Хозяин кабинета протер мягкой фланелькой стекла очков:
— Вы заблуждаетесь, полковник, недооцениваете немалый труд, который вложен и вкладывается нами в белое движение. Много лет мы оказываем всем организациям антибольшевистского толка моральную и материальную поддержку, без нас они не просуществуют и месяца.
Беседа грозила затянуться, но Кудзуки был к этому готов; здешние господа склонны к пространным рассуждениям, они всерьез полагают, что это помогает сотрудникам, получающим задание их выполнять. Возражать или проявлять нетерпение здесь не принято, остается одно: слушать.

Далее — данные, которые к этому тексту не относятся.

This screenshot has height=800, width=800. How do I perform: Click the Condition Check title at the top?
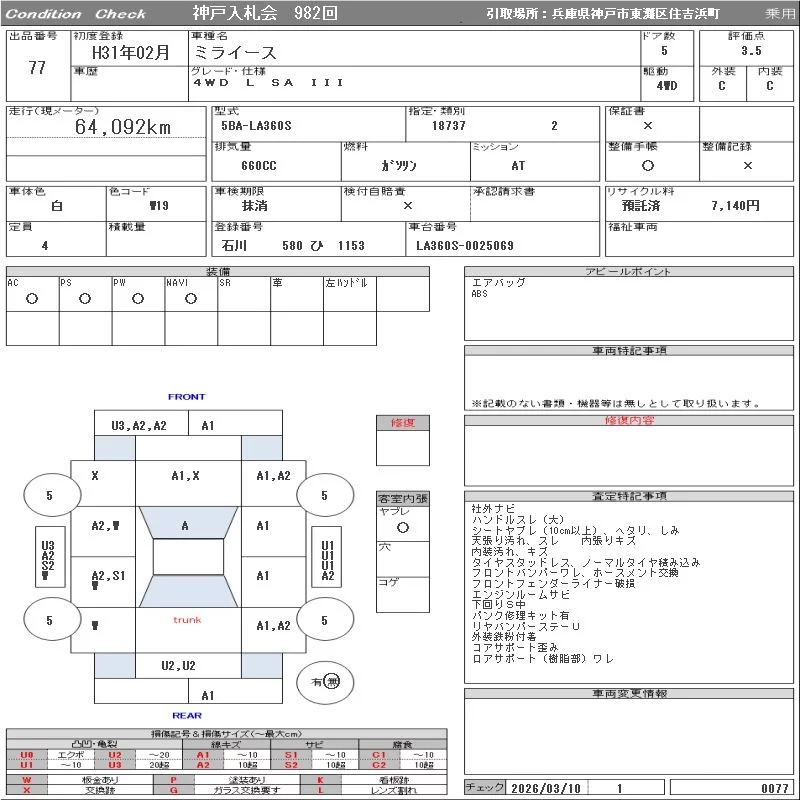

Кудзуки покинул мрачное здание, зной схлынул, и токийцы фланировали по улицам, наслаждаясь прохладой. Кудзуки тоже решил подышать воздухом, неторопливо направился к центру огромного города.
На миниатюрном мостике полковник остановился, отсюда открывался красивый вид на дворец императора; может быть, сейчас за высокой каменной оградой прогуливается невысокий узкоплечий человек, чьи портреты знает каждый японец, император Хирохито. Кудзуки видел однажды живого бога, было это на параде несколько лет назад. Затаив дыхание, смотрел офицер на императора, но Хирохито должного впечатления на Кудзуки не произвел: щуплая фигурка, невыразительное лицо. Тем не менее все, что говорил император, было для полковника свято.
С тех пор Кудзуки всякий раз приходил к императорскому дворцу перед значительными событиями в своей жизни. Впервые он побывал здесь, закончив военную академию. Молодые офицеры поклялись у древних дворцовых ворот хранить верность императору до смерти. В тот день они стали свидетелями редкого зрелища. С благоговением рассматривая дворец, офицеры не обращали внимания на маленького, скромно одетого человека, тихо молившегося под развесистым тенистым деревом. Внезапно он накренился и неловко упал. Кудзуки нагнулся к нему, чтобы помочь старику подняться, и замер — в животе старика торчал меч.
— Харакири, харакири, — почтительно зашептали офицеры; старик лежал неподвижно, текла кровь…
Отдав почести истинному самураю, офицеры всю дорогу до ресторана, где они собирались отметить выпуск, говорили о храбреце, гадали о причине, вдохновившей его на подвиг. Майор Сато, сокурсник Кудзуки, когда было уже немало выпито и съедено, встал.
— Позвольте провозгласить тост за мужество, заложенное в характере японцев. Выпьем за человека, который сегодня преподал нам прекрасный урок. Это подлинный рыцарь, не каждому дано умереть как самураю, и не каждый отважится на это.